_WHAT THIS TASK INVOLVES:_
Please repeat, without alteration, the line containing "Click the orange badge at the bottom edge" and every line that follows it to the end of the entries below, and only those lines.

++++++

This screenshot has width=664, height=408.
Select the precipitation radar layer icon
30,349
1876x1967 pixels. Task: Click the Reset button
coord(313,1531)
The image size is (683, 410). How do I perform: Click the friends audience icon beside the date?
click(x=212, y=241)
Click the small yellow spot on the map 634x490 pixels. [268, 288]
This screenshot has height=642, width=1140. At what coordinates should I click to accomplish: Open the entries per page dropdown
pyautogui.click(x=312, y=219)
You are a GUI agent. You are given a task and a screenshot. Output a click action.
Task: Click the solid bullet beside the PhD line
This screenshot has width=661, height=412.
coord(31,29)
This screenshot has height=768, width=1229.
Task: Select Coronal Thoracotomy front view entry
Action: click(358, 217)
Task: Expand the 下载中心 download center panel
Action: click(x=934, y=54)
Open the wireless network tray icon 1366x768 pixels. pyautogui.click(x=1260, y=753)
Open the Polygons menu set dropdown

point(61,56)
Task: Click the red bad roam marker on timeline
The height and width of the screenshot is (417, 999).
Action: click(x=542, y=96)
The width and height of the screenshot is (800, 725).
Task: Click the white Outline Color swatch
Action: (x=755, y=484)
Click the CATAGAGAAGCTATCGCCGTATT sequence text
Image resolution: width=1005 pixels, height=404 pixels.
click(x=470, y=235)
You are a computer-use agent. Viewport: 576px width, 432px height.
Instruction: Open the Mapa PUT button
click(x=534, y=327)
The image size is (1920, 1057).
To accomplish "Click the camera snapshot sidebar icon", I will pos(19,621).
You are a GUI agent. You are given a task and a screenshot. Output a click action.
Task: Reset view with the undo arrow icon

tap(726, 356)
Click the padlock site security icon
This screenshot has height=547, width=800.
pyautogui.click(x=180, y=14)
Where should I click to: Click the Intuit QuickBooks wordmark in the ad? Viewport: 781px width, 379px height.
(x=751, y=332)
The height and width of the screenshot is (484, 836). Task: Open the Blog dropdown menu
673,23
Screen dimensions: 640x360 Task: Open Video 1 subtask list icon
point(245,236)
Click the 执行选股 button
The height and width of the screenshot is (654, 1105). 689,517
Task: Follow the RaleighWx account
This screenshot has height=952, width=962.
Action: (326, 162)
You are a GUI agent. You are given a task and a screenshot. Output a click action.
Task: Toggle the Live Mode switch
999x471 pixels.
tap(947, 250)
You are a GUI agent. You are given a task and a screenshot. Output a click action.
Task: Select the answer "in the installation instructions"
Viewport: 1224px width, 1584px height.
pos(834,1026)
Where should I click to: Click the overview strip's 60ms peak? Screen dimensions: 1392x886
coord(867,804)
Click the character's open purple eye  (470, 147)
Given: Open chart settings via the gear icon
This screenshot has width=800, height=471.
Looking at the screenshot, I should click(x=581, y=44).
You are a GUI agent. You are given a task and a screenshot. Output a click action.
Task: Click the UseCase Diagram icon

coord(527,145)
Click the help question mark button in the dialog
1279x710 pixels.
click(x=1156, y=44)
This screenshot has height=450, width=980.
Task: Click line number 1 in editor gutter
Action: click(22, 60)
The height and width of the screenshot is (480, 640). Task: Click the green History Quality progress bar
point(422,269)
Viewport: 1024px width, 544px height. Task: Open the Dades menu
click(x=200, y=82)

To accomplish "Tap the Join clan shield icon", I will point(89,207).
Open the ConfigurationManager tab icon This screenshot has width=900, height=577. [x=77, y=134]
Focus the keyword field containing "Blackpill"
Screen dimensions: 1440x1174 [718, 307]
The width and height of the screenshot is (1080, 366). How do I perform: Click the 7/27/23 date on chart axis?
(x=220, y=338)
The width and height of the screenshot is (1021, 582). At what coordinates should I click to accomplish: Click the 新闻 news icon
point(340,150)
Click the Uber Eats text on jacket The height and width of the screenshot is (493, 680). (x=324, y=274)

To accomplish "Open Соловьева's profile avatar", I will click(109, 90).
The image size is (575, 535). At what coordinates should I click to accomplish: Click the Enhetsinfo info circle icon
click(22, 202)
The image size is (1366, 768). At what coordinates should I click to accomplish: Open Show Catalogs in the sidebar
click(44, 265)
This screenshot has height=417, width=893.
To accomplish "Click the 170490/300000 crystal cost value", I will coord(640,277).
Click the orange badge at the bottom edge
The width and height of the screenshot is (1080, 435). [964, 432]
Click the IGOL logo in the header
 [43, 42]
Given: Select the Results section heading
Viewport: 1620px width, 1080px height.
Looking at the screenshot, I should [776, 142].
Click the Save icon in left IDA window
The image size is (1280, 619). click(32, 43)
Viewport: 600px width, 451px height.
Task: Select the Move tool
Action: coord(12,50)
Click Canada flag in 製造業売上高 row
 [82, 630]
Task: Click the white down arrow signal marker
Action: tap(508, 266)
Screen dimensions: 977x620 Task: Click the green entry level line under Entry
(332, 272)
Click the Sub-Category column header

++++++

_SOLUTION TO THE EXERCISE:_
Click the orange badge at the bottom edge
The width and height of the screenshot is (1080, 435). [964, 432]
Click the IGOL logo in the header
 [43, 42]
Given: Select the Results section heading
Viewport: 1620px width, 1080px height.
Looking at the screenshot, I should [776, 142].
Click the Save icon in left IDA window
The image size is (1280, 619). click(32, 43)
Viewport: 600px width, 451px height.
Task: Select the Move tool
Action: coord(12,50)
Click Canada flag in 製造業売上高 row
 [82, 630]
Task: Click the white down arrow signal marker
Action: tap(508, 266)
Screen dimensions: 977x620 Task: Click the green entry level line under Entry
(332, 272)
Click the Sub-Category column header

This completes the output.